El corrupto también suele ser inteligente e imaginativo de una forma perversa, y es capaz de tejer a su alrededor una trama compleja de relaciones con personas y sociedades que oculten su delito. De este modo el círculo de cómplices y beneficiarios de la práctica de la corrupción se amplía y su comportamiento amoral y cínico va adquiriendo predicamento entre amigos y conocidos, que pasan a admirarlo y a imitarlo.

Como nuestra sociedad se rinde con facilidad ante el triunfo personal, especialmente económico, muy pronto el éxito del corrupto se convierte en un modelo a seguir y, poco a poco, como una mancha de aceite, sus métodos para enriquecerse se extienden entre los más ambiciosos y con pocos escrúpulos. Y con la ampliación del censo de corruptos también aumenta su impunidad hasta el punto de producirse situaciones como la que me sucedió hace algunos años. Un pariente de un buen amigo mío, que había ocupado cargos de relevancia en el gobierno de la Generalitat, se vio involucrado en un caso de corrupción. La noticia causó gran estupor porque era un hombre muy bien considerado. Un día que estábamos juntos, hice un comentario al respecto, al cual mi amigo respondió: “La verdad, no sé por qué se ha organizado todo este follón. Si eso de cobrar comisiones por las adjudicaciones es algo normal, todo el mundo lo hace”. A mí, tal afirmación, hecha con la seguridad de quien parece conocer cómo funcionan las coses en un determinado nivel de la realidad, me dejó mudo y sin capacidad de réplica. No insistí en el tema; no quería entrar en una discusión ética ―aunque quizás debería haberlo hecho. No obstante, su respuesta me causó desencanto y una molesta sensación de ingenuidad. Y desde entonces la percepción de mi amigo cambió.

Está claro que cuando en una sociedad se llega al convencimiento de mi amigo, algo no va bien. Creo que cuando parece normal el comportamiento del corrupto, la sociedad está enferma. Y esto es lo que nos está pasando.
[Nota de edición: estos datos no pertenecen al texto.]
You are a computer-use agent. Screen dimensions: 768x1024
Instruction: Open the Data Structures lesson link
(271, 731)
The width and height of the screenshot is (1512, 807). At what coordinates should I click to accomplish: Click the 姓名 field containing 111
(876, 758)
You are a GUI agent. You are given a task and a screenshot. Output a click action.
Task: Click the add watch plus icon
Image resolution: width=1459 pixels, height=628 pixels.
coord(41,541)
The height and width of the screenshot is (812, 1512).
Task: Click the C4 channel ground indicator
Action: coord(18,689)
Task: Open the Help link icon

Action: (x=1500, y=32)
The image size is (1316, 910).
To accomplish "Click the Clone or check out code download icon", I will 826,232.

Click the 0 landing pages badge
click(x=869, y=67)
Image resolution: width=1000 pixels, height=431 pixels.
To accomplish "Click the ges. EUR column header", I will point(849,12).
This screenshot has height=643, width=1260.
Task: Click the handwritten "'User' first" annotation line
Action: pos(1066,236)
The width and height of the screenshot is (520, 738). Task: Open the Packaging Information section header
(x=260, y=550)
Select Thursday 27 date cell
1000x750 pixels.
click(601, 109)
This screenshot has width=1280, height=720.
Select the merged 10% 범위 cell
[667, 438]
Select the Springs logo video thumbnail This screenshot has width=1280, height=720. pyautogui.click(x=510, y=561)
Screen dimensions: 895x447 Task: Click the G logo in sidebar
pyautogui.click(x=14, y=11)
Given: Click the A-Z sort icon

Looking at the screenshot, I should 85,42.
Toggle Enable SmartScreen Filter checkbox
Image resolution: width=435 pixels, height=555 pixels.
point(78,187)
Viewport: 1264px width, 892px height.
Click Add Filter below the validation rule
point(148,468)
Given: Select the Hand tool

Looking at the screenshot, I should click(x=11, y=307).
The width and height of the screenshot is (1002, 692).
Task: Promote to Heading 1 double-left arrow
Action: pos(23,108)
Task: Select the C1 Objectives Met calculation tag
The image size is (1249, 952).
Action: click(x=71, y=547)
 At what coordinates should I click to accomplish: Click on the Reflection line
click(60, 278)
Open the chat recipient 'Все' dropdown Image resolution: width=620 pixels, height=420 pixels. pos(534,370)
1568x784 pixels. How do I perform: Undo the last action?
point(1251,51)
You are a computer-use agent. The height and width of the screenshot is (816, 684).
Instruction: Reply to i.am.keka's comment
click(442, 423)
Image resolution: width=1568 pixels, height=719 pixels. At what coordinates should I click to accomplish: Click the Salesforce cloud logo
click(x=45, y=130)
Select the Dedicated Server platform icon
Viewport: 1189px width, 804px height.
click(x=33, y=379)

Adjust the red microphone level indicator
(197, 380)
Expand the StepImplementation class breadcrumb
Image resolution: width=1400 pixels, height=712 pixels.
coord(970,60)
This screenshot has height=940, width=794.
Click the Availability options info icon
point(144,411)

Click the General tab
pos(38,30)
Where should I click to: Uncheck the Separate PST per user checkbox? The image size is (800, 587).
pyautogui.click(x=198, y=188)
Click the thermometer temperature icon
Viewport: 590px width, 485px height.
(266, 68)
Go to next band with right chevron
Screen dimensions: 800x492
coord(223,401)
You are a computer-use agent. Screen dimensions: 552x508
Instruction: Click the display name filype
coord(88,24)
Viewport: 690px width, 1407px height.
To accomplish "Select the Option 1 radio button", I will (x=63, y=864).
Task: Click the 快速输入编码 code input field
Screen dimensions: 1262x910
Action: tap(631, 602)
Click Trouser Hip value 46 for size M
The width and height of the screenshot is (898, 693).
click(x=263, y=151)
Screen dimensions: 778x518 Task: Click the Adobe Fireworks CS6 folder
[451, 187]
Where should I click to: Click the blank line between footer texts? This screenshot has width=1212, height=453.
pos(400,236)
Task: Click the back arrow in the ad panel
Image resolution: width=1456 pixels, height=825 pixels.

Afortunadamente, el grado de corrupción no era tan grande como se pensaba mi amigo y toda la masa de corruptos como para perpetuar su impunidad y convertir la corrupción en una práctica social natural y consentida. Por suerte, por una razón o por otra ―yo quiero creer que es gracias a una corriente creciente en la recuperación de valores como la honestidad y la solidaridad―, los corruptos están siendo desenmascarados y conducidos ante la justicia. Pero por lo que se está viendo son tantos  y tan desastrosas las consecuencias de sus actos, que es para desesperarse. Y lo peor de todo es que mucha gente, ciega ante la gravedad de la situación, sigue votando a los partidos políticos que lideran el ranquin de los corruptos, como si eso no importase, como si eso, como decía mi amigo, fuese normal y, por lo tanto, no se tuviera que tener en cuenta a la hora de elegir a nuestros representantes, los que tienen que gestionar el dinero público y han de trazar las directrices de nuestro futuro.

No estoy diciendo que todos los que se agrupan bajo las siglas de unos determinados partidos políticos tengan que ser corruptos. Sería una generalización falsa y estúpida. Seguro que entre sus militantes hay personas honradas que lamentan de lo que está pasando y se avergüenzan de ello. Pero sí que es preciso tener presente a la hora de depositar nuestra confianza el porcentaje de casos de corrupción descubiertos entre sus filas, la penetración de la mala praxis en las estructuras directivas del partido y la respuesta que a nivel interno se da ante los comportamientos delictivos que salen a la luz.

Y comprobar una y otra vez a través de las encuestas de opinión que la mayor guarida de corruptos de España todavía sigue siendo el partido más votado por los españoles es desalentador y un indicador de la gravedad de la enfermedad que padecemos.